> _Work instruction_:
Scan the data below. Pull out each line where "Android" occurs.

> _Information provided_:
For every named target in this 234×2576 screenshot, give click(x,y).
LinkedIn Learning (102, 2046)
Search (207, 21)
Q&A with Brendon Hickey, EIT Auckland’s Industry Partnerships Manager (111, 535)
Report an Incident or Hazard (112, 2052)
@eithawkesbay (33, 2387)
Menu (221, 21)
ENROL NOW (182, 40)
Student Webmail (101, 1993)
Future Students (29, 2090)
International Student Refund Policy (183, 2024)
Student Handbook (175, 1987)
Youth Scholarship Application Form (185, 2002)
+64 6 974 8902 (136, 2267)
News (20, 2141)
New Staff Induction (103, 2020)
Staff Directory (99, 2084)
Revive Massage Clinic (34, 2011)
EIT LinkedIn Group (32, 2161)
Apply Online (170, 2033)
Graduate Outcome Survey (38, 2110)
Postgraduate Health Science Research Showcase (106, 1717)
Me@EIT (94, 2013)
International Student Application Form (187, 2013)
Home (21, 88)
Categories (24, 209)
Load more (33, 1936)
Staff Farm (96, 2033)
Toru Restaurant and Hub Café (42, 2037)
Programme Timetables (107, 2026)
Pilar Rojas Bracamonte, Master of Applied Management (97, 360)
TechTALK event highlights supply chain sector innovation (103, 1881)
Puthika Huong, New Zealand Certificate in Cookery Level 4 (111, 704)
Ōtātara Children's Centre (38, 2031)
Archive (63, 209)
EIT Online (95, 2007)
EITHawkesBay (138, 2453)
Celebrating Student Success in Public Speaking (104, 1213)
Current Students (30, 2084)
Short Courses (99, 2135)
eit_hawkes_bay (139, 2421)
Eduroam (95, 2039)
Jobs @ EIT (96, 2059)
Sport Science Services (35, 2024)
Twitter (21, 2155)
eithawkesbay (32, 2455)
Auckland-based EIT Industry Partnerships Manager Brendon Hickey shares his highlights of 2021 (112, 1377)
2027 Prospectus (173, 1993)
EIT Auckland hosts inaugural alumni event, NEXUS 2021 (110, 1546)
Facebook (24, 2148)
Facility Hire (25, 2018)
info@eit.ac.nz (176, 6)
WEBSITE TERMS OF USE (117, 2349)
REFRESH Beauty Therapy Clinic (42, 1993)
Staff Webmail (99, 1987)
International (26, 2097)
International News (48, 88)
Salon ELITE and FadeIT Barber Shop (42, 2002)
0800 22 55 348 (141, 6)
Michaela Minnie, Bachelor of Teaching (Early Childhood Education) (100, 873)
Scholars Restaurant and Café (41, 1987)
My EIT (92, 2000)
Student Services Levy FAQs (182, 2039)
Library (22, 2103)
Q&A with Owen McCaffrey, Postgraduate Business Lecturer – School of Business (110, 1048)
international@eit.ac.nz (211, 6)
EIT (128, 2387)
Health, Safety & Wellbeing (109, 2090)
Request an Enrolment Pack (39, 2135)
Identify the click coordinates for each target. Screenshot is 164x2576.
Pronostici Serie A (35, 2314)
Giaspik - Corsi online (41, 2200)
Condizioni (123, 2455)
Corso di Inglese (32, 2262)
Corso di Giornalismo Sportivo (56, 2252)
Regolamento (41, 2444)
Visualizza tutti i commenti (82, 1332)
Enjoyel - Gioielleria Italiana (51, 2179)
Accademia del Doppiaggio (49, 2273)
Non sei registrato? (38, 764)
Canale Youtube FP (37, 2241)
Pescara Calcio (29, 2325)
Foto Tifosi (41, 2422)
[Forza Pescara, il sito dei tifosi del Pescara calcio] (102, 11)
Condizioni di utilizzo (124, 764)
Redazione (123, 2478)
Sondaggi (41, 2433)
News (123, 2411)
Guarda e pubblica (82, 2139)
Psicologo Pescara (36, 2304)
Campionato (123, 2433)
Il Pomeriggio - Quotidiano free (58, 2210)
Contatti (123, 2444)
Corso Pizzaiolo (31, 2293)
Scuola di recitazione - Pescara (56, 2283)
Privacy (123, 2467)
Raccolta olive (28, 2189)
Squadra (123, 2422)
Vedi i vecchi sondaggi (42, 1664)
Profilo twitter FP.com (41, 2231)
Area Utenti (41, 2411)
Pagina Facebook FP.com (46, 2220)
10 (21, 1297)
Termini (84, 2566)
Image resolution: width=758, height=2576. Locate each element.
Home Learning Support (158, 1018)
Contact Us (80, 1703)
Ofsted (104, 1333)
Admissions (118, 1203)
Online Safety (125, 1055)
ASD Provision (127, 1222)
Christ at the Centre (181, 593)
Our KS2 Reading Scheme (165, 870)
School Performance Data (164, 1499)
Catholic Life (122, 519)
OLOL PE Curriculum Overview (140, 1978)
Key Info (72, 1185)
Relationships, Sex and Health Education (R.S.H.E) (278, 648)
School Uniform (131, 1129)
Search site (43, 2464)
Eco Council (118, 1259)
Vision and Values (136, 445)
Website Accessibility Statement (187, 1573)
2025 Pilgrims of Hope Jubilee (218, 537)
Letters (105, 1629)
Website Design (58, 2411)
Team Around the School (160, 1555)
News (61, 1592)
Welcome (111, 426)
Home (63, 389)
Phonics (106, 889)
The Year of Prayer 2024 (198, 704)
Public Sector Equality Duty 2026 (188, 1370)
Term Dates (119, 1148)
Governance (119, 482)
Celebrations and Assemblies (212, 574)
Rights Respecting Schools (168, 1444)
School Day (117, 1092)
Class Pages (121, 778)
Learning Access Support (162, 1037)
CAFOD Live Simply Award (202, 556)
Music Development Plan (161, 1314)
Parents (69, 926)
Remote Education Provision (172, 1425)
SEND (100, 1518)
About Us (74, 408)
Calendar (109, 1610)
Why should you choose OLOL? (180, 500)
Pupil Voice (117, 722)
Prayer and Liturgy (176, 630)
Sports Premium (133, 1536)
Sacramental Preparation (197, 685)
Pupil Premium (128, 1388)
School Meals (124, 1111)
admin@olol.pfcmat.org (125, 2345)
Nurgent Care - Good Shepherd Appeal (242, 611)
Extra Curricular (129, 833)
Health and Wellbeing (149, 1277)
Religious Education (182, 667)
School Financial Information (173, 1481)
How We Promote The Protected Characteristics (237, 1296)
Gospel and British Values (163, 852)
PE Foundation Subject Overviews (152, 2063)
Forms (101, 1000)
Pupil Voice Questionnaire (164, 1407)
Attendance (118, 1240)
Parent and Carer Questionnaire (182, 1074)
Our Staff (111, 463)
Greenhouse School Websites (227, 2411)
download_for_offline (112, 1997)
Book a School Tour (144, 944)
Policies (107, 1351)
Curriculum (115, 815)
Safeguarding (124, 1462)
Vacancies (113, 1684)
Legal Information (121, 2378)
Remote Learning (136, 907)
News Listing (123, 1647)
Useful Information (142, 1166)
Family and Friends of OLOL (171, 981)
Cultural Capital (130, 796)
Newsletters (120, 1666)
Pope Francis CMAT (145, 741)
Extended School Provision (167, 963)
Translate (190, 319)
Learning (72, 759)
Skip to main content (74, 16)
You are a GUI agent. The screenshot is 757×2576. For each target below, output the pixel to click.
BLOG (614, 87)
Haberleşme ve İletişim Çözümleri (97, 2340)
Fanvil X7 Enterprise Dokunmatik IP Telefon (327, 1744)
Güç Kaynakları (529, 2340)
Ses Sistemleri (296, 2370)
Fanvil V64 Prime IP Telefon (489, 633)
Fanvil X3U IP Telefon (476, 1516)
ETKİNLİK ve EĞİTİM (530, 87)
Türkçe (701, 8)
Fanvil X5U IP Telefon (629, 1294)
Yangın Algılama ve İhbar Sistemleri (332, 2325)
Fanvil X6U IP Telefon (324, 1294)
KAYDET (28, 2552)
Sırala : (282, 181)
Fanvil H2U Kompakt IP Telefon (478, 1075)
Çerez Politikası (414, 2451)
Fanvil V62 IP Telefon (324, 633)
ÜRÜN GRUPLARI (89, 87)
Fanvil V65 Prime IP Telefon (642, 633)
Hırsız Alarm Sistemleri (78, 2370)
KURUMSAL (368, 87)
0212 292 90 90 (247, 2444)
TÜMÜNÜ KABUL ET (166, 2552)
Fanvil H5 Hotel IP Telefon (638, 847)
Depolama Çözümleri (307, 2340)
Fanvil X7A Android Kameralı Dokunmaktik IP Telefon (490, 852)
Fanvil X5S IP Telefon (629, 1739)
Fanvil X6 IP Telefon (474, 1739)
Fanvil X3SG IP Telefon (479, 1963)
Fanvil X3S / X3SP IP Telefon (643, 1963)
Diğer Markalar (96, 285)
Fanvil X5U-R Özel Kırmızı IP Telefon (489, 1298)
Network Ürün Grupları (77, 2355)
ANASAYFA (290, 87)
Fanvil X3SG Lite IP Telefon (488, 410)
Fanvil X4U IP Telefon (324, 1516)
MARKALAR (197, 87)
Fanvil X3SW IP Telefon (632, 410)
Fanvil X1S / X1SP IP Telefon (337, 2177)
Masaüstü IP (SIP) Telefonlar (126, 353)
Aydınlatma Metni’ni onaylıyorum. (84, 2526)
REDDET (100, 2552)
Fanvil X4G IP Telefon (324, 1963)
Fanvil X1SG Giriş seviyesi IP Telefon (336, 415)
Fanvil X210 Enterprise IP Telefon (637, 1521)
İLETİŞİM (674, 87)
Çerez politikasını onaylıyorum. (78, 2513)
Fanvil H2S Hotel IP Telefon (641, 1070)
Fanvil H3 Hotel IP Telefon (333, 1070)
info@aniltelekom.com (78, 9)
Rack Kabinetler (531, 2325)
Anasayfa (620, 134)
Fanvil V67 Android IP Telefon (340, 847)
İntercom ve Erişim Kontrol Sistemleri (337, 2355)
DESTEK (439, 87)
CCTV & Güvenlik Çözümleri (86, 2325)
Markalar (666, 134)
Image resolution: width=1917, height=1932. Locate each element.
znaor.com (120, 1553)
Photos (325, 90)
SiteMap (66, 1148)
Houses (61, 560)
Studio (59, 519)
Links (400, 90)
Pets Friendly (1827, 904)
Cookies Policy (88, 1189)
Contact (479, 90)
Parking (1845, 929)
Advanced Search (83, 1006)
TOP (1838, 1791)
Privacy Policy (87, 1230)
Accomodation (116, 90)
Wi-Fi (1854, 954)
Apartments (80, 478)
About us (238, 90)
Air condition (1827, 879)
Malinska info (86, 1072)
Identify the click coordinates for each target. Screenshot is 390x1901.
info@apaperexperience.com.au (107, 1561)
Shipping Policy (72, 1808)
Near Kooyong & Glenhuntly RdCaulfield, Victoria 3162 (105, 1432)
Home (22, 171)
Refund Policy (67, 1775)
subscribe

> _Problem solution_:
Fanvil X7A Android Kameralı Dokunmaktik IP Telefon (490, 852)
Fanvil V67 Android IP Telefon (340, 847)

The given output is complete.